Maybe there could be a rule that parameters have to be named only if their type doesn’t already disambiguate them and if there isn’t some concordance between the naming in the argument expression and the parameter, or something along those lines. But the ergonomics of that might be annoying as well.

This is an issue in Python but less so in languages like JavaScript that support "field name punning", where you pass named arguments via lightweight record construction syntax, and you don't need to duplicate a field name if it's the same as the local variable name you're using for that field's value.
That forces you to name the variable identically to the parameter. For example, you may want to call your variable `loggedInUser` when the fact that the user is logged in is important for the code’s logic, but then you can’t pass it as-is for a field that is only called `user`. Having to name the parameter leads to routinely having to write `foo: blaFoo` because just `blaFoo` wouldn’t match, or else to drop the informative `bla`. That’s part of the tension I was referring to.
I write plenty of business code, and I do not like even the possibility of a mistake like:

    fn compute_thing(cost: whatever, num_widgets: whatever) -> Whatever;

    let cost = …;
    let num_widgets = …;
    let result = compute_thing(num_widgets, cost);
(This can by most any language including Haskell or Lean, with slightly different syntax.)

One can prevent this very verbosely with the Builder pattern. Or one can use named parameters in languages that support them.

An interesting analogue is tensor math. In Einstein’s work, there were generally four dimensions and you probably wouldn’t lose track of which letter was which.

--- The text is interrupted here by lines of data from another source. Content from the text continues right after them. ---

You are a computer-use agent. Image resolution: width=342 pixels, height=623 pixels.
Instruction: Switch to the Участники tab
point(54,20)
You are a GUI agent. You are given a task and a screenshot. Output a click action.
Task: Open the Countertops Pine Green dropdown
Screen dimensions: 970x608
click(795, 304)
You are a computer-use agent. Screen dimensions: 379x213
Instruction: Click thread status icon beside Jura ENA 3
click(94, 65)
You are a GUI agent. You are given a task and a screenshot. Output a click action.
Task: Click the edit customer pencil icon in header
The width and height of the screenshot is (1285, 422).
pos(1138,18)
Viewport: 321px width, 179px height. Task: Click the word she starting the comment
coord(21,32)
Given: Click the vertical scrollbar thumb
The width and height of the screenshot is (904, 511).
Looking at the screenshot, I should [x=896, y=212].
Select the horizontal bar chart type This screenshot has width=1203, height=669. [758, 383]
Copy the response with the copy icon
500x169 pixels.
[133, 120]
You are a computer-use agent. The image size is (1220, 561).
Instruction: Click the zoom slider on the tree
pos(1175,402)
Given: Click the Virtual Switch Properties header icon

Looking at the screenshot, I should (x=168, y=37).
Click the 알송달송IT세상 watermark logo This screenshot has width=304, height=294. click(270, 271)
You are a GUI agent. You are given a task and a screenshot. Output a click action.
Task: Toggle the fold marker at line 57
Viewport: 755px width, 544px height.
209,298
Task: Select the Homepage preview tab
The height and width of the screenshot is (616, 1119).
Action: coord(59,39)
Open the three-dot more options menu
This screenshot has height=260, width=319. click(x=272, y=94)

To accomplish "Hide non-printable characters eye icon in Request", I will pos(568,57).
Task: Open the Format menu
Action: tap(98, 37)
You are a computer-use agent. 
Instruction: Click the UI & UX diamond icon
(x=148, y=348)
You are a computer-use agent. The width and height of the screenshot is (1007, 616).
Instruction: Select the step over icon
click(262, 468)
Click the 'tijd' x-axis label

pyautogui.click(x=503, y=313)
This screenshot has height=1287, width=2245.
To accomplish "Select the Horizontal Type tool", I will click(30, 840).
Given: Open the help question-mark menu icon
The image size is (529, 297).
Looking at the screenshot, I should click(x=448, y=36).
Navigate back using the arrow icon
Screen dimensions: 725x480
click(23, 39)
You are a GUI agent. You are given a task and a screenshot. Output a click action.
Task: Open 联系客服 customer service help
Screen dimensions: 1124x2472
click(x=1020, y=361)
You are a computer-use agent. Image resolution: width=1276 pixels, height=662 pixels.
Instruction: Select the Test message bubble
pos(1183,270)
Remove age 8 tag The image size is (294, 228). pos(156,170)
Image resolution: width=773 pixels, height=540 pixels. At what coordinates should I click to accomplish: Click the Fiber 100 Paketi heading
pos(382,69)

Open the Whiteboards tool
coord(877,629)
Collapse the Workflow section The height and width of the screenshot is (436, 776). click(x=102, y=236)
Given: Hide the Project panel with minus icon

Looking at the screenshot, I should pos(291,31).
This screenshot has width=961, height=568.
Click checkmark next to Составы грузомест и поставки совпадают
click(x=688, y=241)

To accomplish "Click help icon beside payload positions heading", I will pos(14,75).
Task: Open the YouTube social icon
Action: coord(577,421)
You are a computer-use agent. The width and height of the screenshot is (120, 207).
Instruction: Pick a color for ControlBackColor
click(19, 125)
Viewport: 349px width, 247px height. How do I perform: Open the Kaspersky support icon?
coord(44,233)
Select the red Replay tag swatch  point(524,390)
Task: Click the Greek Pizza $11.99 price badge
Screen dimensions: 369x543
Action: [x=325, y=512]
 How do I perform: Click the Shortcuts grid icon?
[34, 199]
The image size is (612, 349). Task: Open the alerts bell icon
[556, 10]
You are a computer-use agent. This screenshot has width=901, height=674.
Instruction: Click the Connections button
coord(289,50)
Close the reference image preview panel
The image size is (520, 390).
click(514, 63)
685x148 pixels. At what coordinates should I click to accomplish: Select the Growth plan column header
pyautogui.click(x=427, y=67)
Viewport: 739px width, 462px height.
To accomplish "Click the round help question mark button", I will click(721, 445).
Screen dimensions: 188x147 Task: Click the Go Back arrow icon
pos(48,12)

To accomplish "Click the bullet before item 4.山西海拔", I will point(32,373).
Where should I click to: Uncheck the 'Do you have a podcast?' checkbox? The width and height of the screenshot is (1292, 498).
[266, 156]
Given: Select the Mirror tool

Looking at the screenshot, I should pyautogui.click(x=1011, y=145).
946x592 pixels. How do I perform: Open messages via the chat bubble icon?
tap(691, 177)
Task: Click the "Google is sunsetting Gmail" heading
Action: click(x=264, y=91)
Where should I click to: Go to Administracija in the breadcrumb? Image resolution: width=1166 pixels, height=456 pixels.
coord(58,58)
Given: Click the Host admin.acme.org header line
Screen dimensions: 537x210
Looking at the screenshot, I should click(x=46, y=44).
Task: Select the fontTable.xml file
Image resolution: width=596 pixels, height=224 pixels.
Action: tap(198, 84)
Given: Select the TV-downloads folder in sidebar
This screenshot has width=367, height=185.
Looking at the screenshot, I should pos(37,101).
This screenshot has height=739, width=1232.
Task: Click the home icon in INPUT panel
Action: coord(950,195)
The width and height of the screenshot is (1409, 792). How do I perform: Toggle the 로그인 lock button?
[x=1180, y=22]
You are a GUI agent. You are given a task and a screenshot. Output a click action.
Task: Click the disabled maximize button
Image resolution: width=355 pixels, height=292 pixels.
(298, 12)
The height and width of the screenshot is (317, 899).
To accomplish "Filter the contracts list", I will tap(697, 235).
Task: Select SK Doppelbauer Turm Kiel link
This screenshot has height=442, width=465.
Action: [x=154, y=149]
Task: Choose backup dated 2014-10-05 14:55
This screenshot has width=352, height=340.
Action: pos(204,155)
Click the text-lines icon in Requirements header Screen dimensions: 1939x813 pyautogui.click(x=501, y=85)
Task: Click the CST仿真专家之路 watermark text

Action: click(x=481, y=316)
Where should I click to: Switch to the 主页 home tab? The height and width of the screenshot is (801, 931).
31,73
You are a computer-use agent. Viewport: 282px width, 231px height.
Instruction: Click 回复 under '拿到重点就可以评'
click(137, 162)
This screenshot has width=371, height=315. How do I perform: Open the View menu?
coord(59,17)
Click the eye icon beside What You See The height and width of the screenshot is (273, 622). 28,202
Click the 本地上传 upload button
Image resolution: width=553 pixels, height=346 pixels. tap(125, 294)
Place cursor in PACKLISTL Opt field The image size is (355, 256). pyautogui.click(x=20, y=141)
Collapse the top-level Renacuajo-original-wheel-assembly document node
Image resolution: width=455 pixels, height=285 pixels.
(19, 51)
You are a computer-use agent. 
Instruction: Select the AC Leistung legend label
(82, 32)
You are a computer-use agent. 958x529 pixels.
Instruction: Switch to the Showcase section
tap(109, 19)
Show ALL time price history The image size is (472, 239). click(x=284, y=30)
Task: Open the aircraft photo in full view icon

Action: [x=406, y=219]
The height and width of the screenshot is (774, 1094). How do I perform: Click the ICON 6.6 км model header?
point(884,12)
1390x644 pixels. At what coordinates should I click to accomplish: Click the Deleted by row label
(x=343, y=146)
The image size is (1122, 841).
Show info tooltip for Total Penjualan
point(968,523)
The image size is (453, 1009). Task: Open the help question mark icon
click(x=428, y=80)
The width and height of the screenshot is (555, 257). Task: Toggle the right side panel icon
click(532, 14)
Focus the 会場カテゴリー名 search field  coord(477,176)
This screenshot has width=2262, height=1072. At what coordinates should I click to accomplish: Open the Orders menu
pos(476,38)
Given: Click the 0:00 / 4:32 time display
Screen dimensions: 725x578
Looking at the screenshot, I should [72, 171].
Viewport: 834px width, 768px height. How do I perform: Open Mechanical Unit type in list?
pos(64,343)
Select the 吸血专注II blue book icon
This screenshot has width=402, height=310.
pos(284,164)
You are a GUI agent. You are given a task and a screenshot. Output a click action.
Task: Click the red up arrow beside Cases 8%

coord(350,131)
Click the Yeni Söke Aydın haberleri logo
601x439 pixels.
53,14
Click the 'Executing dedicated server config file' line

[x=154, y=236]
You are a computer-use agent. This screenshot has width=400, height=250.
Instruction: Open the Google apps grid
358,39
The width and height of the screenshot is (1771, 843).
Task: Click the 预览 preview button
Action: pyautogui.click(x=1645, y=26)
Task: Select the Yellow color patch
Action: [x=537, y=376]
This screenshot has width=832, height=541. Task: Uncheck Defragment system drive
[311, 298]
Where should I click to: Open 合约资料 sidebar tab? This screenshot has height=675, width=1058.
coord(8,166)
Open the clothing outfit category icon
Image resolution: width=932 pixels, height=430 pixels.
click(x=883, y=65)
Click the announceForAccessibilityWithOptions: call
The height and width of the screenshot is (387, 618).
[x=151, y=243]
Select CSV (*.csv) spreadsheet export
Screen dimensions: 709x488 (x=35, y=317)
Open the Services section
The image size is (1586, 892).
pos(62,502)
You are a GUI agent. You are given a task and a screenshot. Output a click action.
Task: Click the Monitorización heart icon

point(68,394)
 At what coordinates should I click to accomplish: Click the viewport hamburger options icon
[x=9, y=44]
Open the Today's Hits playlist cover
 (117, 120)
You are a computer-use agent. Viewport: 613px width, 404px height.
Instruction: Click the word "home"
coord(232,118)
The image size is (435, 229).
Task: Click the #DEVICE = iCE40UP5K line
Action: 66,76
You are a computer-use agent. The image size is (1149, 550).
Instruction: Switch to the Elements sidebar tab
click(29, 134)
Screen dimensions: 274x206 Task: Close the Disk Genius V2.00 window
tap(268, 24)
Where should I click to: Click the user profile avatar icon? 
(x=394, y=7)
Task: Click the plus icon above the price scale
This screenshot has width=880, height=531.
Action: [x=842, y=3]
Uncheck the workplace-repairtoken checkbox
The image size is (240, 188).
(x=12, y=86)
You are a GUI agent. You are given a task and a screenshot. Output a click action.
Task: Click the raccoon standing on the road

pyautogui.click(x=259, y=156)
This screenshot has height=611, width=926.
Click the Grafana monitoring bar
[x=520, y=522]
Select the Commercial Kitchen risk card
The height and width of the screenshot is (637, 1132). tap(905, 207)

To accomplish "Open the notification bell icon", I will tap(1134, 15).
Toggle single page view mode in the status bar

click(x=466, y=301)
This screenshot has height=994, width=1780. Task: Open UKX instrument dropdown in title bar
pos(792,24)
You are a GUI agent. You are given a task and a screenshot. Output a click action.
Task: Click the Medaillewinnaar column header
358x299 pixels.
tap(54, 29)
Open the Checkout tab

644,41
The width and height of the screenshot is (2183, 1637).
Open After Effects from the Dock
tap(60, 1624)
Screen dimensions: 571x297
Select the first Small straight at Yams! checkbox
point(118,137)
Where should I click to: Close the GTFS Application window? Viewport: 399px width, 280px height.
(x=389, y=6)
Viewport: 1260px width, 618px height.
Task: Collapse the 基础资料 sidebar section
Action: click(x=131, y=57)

In linear algebra, at least at the high school or early undergrad level, there are usually vectors and tensors and, well, that’s it. But in data crunching or modern ML, tensors have all kinds of cool axes, and for some reason we usually just identify them by which slot they are in the order that they happen to be in in the input tensor. Some people try to creatively make this “type safe” by specializing on the length of the dimension, which is an incomplete solution at best. I would love to see adoption of some solution that gives these things explicit names and does not ever guess which axis is being referenced.

(I find 95% of ML code and a respectable fraction of papers and descriptions to be locally incomprehensible because you need to look somewhere else to figure out what on Earth A • B' actually means.

OCaml has a neat little feature where it elides the parameter and variable name if they're the same:

  let warn_user ~message = ... (* the ~ makes this a named parameter *)

  let error = "fatal error!!" in
  warn_user ~message:error; (* different names, have to specify both *)

  let message = "fatal error!!" in
  warn_user ~message; (* same names, elided *)
The elision doesn't always kick in, because sometimes you want the variable to have a different name, but in practice it kicks in a lot, and makes a real difference. In a way, cases when it doesn't kick in are also telling you something, because you're crossing some sort of context boundary where some value is called different things on either side.